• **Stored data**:
━━━━━━━━

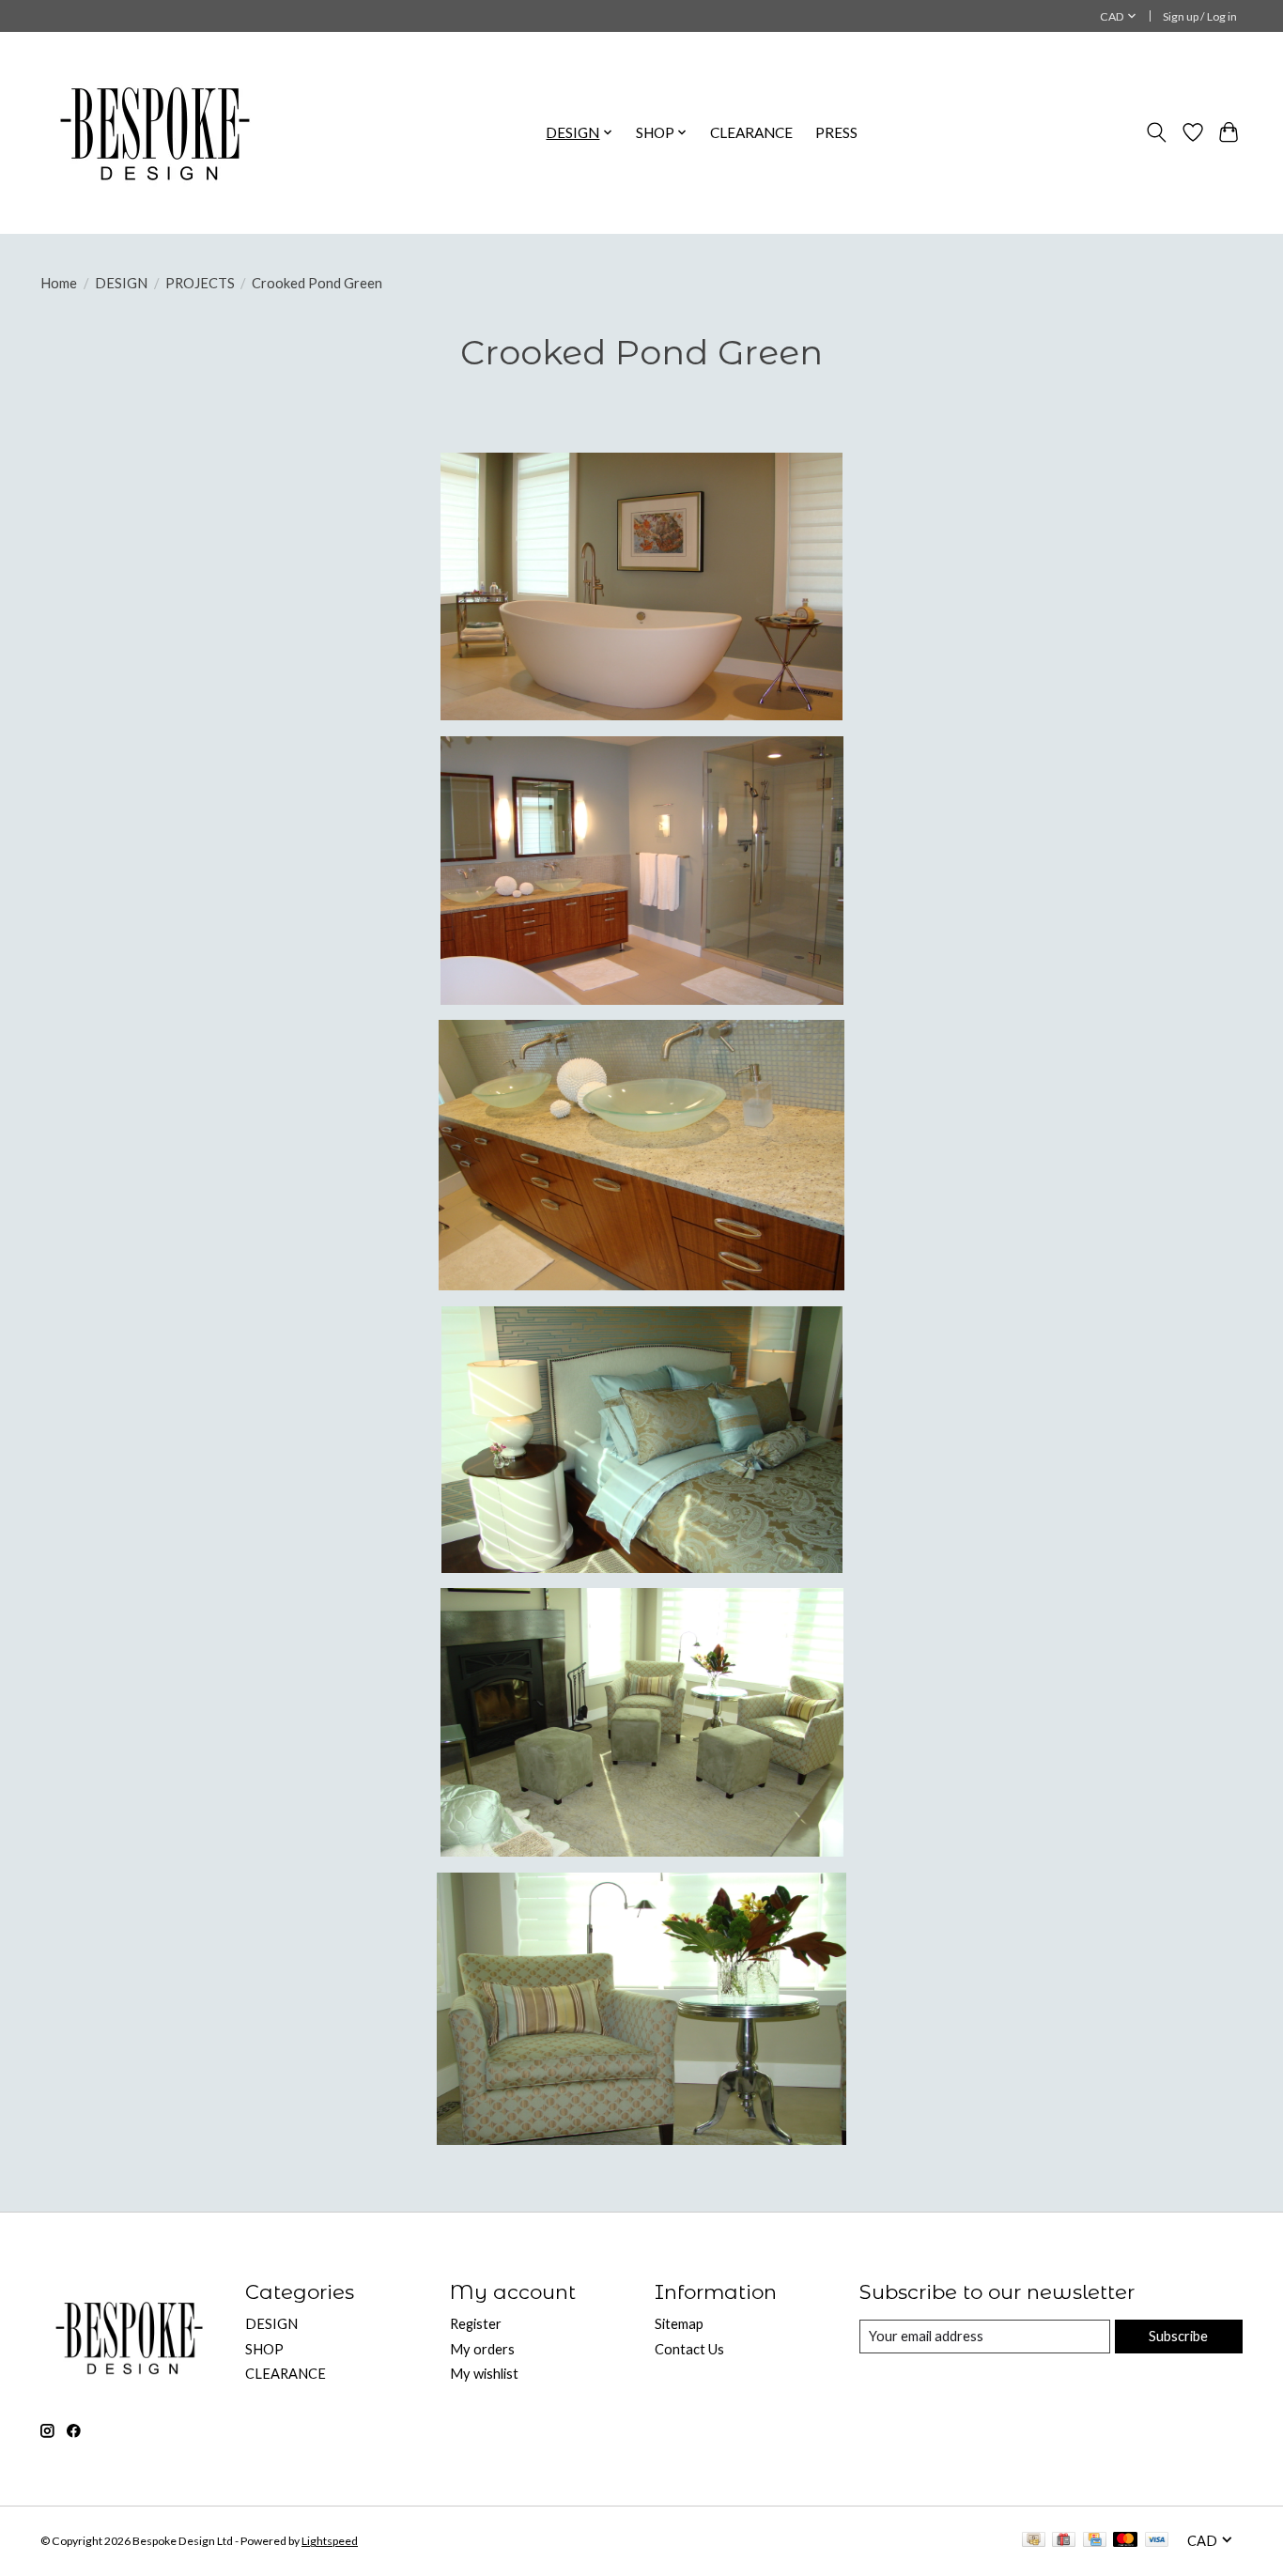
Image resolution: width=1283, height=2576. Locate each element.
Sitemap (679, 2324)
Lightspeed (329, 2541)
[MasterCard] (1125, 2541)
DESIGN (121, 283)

━━━━━━━━

• **WHAT TO WORK ON**: Copy every line of the data word for word, omitting the images.

• **EXPECTED ANSWER**:
Image resolution: width=1283, height=2576. Locate each element.
Sitemap (679, 2324)
Lightspeed (329, 2541)
[MasterCard] (1125, 2541)
DESIGN (121, 283)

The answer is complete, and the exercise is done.